Here’s an explanation. Let’s examine each argument, starting from the last one and working backwards to the first one.

Fourth argument: I specify three buckets. I do this by using 3 as the fourth argument.
Second and third arguments: I specify that the range is between 1 and 12. In this case, my second argument is 1 and third argument is 12.
First argument: This value is compared against the second and third arguments, so as to know which of the three buckets it should be assigned to. In my example I call width_bucket() three times in order to illustrate the concept better. I do this so that I can provide three different values as the first argument, each of which is assigned to a different bucket.

The following table provides another way of visualising this:

Values	Bucket
1, 2, 3, 4	Bucket 1
5, 6, 7, 8	Bucket 2
9, 10, 11, 12	Bucket 3

So we can see that the first bucket accepts values from between 1 and 4, the second bucket between 5 and 8, and the third bucket is for values between 9 and 12.

If I were to change it so that there were four buckets, my code might look something like this:

SELECT 
  width_bucket(3, 1, 12, 4),
  width_bucket(5, 1, 12, 4),
  width_bucket(9, 1, 12, 4);

And the table would look like this:

Values	Bucket
1, 2, 3	Bucket 1
4, 5, 6	Bucket 2
7, 8, 9	Bucket 3
10, 11, 12	Bucket 4

Out of Range

If the input is outside the range of the bucket, you’ll get either 0 or count+1, depending on whether the input is below the range or above it.

Example:

SELECT 
  width_bucket(-3, 1, 12, 3),
  width_bucket(20, 1, 12, 3);

Result:

 width_bucket | width_bucket
--------------+--------------
            0 |            4

Example – Third Syntax

In order to demonstrate the third syntax, let’s take the first example above, and modify it to use the third syntax:

SELECT 
  width_bucket(3, array[1, 4, 8]),
  width_bucket(5, array[1, 4, 8]),
  width_bucket(9, array[1, 4, 8]);

Result:

 width_bucket | width_bucket | width_bucket
--------------+--------------+--------------
            1 |            2 |            3

Here I created 3 buckets and assigned explicit values to each one.
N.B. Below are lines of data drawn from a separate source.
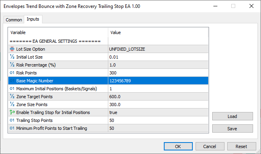Click the integer icon beside Maximum Initial Positions
The height and width of the screenshot is (154, 261).
pos(12,89)
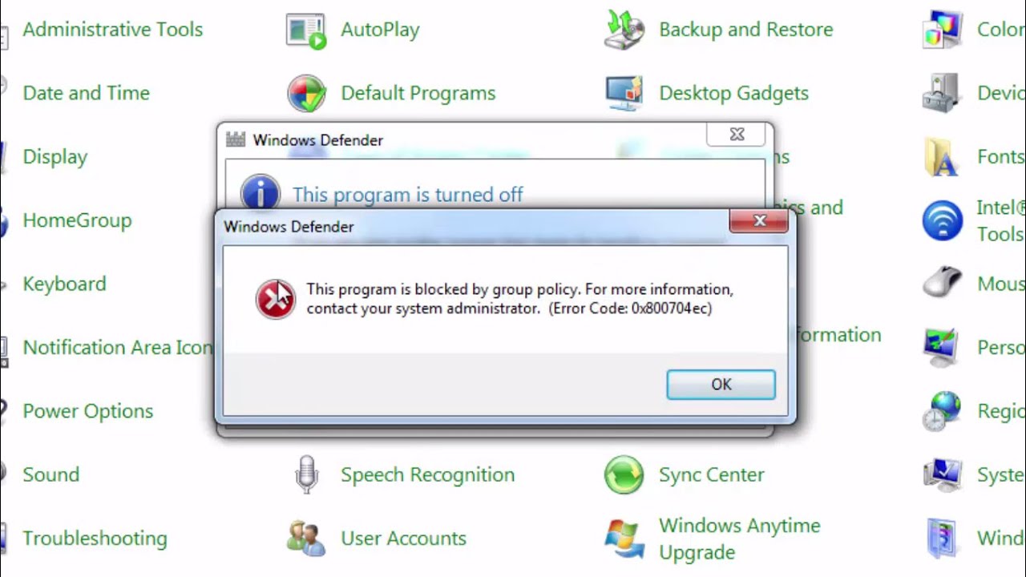Open the Windows Anytime Upgrade icon
Image resolution: width=1026 pixels, height=577 pixels.
click(624, 539)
In this case they are all equal-width buckets, but that’s not a requirement.

A major benefit of the the third syntax is that it allows you to create buckets of unequal width.
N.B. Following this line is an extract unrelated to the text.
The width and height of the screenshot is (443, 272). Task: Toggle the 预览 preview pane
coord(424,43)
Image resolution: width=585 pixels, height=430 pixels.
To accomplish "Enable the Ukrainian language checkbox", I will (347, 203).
For example, I could modify the previous example to this:

SELECT 
  width_bucket(3, array[1, 3, 12]),
  width_bucket(5, array[1, 3, 12]),
  width_bucket(9, array[1, 3, 12]);

Result:

 width_bucket | width_bucket | width_bucket
--------------+--------------+--------------
            2 |            2 |            2

Doing this changes the buckets that each number is assigned to. Now, all of those numbers belong in the second bucket.

The third syntax could be useful for a variety of use cases. For example, you might have a range of age groups that aren’t equally distributed.

SELECT 
  width_bucket(15, array[10, 18, 30, 50, 65]) AS "Age Group (15)",
  width_bucket(45, array[10, 18, 30, 50, 65]) AS "Age Group (45)",
  width_bucket(50, array[10, 18, 30, 50, 65]) AS "Age Group (50)";

Result:

 Age Group (15) | Age Group (45) | Age Group (50)
----------------+----------------+----------------
              1 |              3 |              4

Out of Range

The function returns 0 if the input is less than the first lower bound.

Example:

SELECT width_bucket(8, array[10, 40, 30]);

Result:

Width_Bucket() vs CASE

The examples on this page could also be done using a CASE statement. The difference is that width_bucket() does it in a more concise way.

Here’s how we could rewrite the previous example using a CASE statement.

SELECT
  CASE
    WHEN 8 BETWEEN  0 AND 9 THEN 0
    WHEN 8 BETWEEN 10 AND 39 THEN 1
    WHEN 8 BETWEEN 40 AND 49 THEN 2
    ELSE 3
  END;

Result:

Bear in mind that the input in all these examples would normally be a variable or column name rather than a constant.